Septic cardiomyopathy: evidence for a reduced force-generating capacity of human atrial myocardium in acute infective endocarditis.

This study analyzes the myocardial force-generating capacity in infective endocarditis (IE) using an experimental model of isolated human atrial myocardium. In vivo, it is difficult to decide whether or not alterations in myocardial contractile behavior are due to secondary effects associated with infection such as an altered heart rate, alterations of preload and afterload resulting from valvular defects, and altered humoral processes. Our in vitro model using isolated human myocardium, in contrast, guarantees exactly defined experimental conditions with respect to preload, afterload, and contraction frequency, thus not only preventing confounding by in vivo determinants of contractility but also excluding effects of other factors associated with sepsis, hemodynamics, humoral influences, temperature, and medical treatment.

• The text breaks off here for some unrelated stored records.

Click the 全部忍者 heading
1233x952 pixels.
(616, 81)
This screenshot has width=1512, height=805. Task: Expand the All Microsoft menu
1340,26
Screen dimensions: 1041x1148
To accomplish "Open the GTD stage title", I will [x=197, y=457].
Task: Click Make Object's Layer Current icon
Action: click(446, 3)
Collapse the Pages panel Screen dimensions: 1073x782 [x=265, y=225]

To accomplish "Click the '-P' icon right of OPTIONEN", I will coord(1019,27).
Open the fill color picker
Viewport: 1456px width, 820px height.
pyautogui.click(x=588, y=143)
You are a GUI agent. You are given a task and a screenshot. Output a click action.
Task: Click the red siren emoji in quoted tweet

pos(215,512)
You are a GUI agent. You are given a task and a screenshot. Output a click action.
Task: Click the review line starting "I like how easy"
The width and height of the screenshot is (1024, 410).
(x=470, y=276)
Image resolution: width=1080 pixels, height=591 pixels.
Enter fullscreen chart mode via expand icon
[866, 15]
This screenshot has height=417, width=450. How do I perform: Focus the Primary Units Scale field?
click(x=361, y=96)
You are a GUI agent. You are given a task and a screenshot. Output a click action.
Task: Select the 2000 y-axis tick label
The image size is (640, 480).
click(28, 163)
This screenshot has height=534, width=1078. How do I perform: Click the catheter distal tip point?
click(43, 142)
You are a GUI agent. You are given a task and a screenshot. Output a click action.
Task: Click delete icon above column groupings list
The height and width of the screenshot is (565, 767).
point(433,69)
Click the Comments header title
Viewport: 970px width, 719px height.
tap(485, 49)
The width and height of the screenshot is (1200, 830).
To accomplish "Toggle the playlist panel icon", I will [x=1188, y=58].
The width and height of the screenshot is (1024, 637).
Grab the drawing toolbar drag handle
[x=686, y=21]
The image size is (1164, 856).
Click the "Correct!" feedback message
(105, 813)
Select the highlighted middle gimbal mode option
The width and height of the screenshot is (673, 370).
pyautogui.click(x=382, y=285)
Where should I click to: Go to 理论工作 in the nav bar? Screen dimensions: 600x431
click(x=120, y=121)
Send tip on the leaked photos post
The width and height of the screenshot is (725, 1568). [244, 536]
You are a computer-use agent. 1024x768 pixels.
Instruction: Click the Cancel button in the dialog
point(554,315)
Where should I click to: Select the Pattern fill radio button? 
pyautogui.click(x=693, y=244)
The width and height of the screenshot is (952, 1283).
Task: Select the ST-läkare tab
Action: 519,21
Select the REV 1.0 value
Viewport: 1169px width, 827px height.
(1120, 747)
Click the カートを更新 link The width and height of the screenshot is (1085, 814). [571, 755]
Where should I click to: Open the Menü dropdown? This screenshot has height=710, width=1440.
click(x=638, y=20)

We analyzed right atrial trabeculae (diameter 0.3-0.5 mm, initial length 5 mm) from 32 patients undergoing aortic and/or mitral valve replacement for acute valve incompetence caused by IE and 65 controls receiving aortic and/or mitral valve replacement for nonendocarditic valve incompetence. Isometric force amplitudes and passive resting force values measured at optimal length in the two groups were compared using Student's t-test.There were no significant differences between the groups in terms of the passive resting force. The isometric force amplitude in the endocarditis group, however, was significantly lower than in the nonendocarditis group (p=0.001). In the endocarditis group, the calculated active force, defined as the isometric force amplitude minus the resting force, was significantly lower (p<0.0001) and the resting force/active force ratio was significantly higher (p<0.0001). Using linear regression to describe the function between resting force and active force, we identified a significant difference in slope (p<0.0001), with lower values found in the endocarditis group.Our data suggest that the force-generating capacity of atrial myocardium is significantly reduced in patients with IE. In these patients, an elevated resting force is required to achieve a given force amplitude. It remains unclear, however, whether this is due to calcium desensitization of the contractile apparatus, presence of myocardial edema, fibrotic remodeling, disruption of contractile units, or other mechanisms.